# Your instructions
Would you repeat word for word the lines of the listing that follows, from the one with "Screen dimensions: 1512x794" up to and including the one with "You are a GUI", and leave out the images?

# Exercise data
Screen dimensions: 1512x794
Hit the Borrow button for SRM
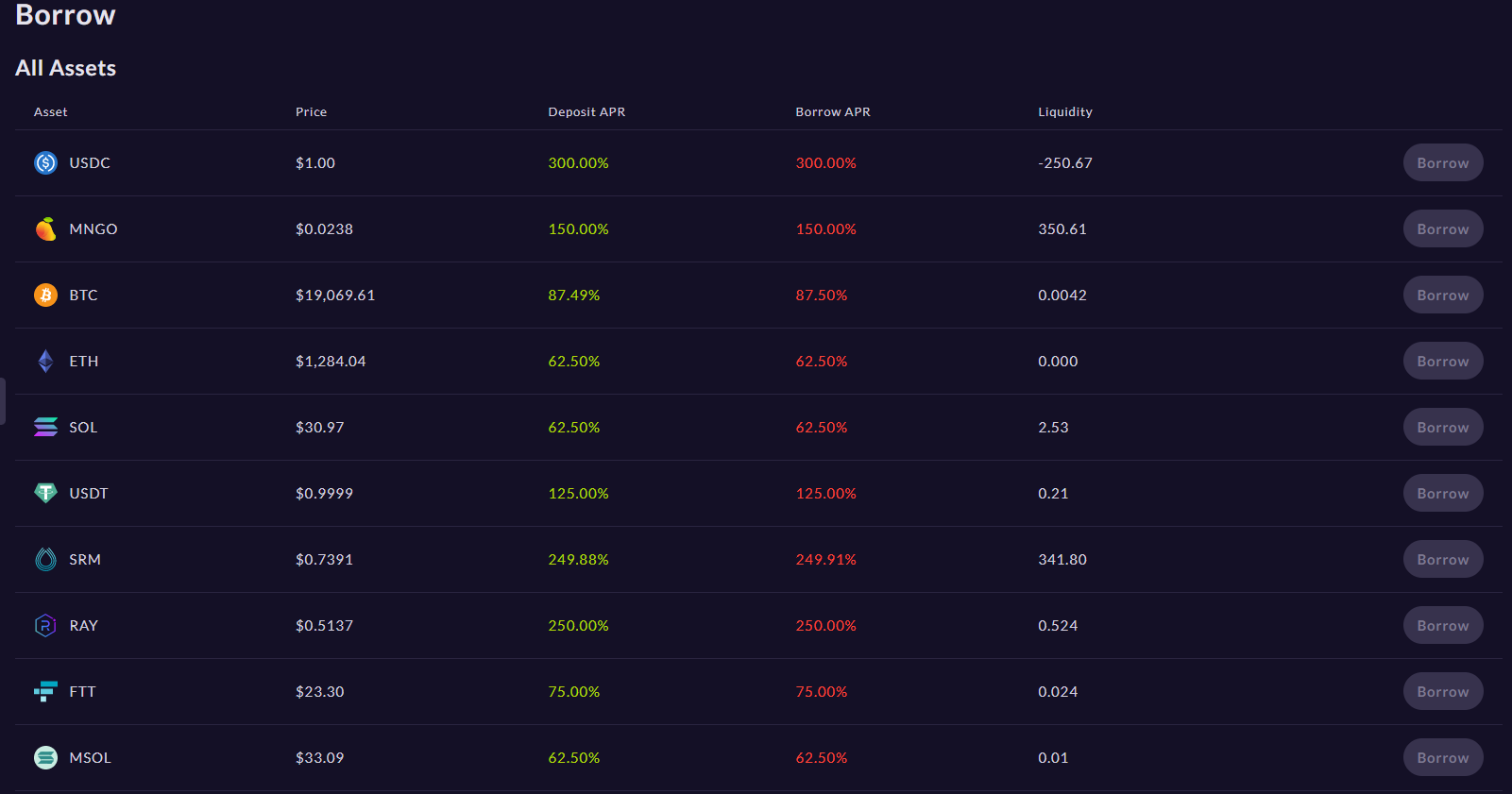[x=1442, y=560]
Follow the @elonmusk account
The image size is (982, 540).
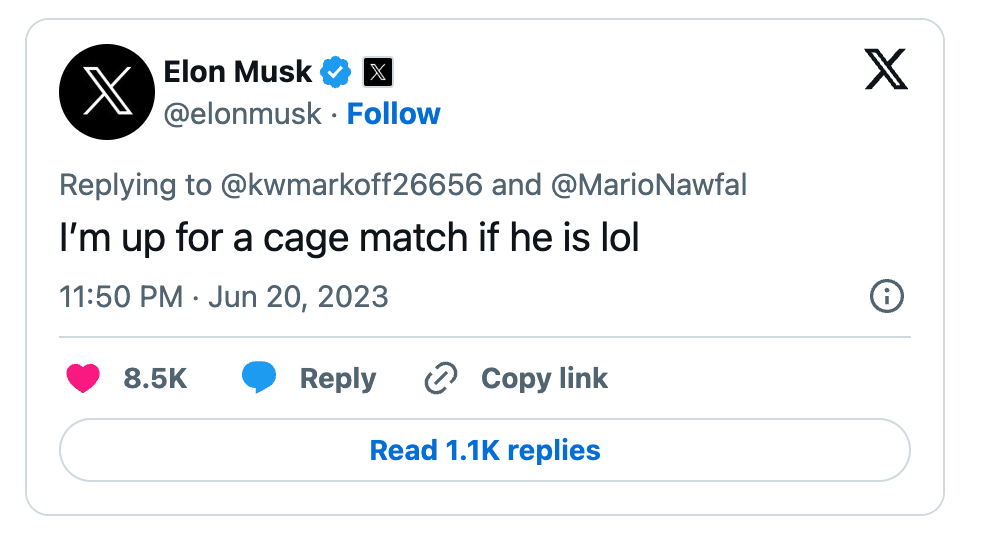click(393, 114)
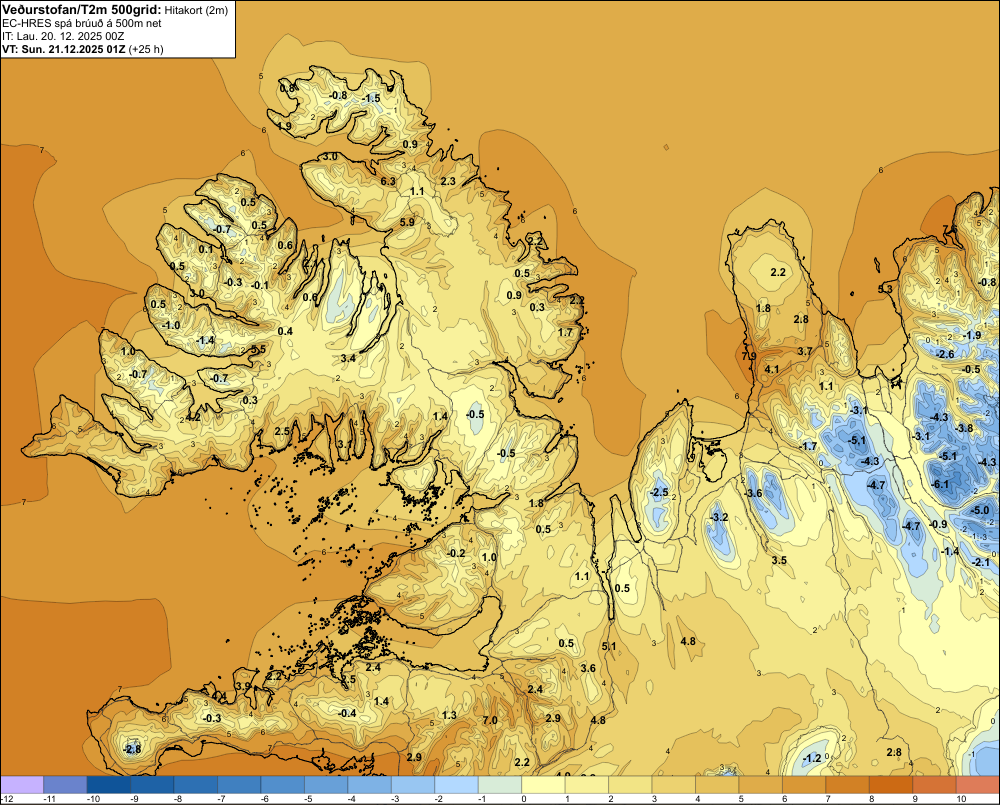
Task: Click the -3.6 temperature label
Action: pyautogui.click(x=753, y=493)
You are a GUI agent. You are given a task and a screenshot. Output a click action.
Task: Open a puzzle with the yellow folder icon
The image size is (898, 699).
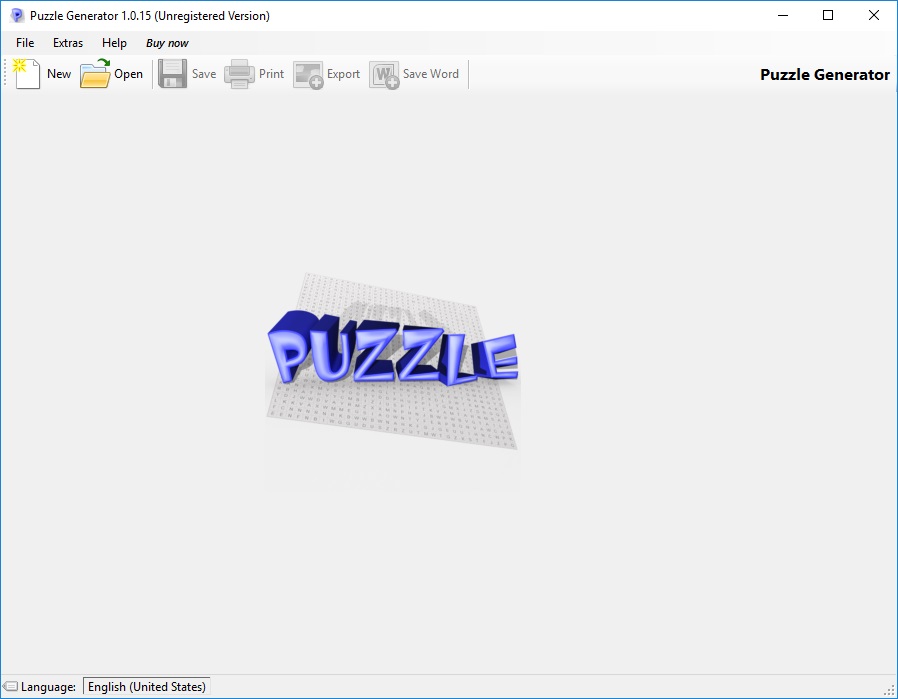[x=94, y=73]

...

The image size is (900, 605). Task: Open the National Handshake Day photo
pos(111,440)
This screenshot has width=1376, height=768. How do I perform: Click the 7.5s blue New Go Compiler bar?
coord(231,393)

# Answer to this exercise
Screen dimensions: 1512x794
Hit the Borrow button for SRM
[x=1442, y=560]
Follow the @elonmusk account
The image size is (982, 540).
click(393, 114)
Task: Click the -3.6 temperature label
Action: pyautogui.click(x=753, y=493)
You are a GUI agent. You are given a task and a screenshot. Output a click action.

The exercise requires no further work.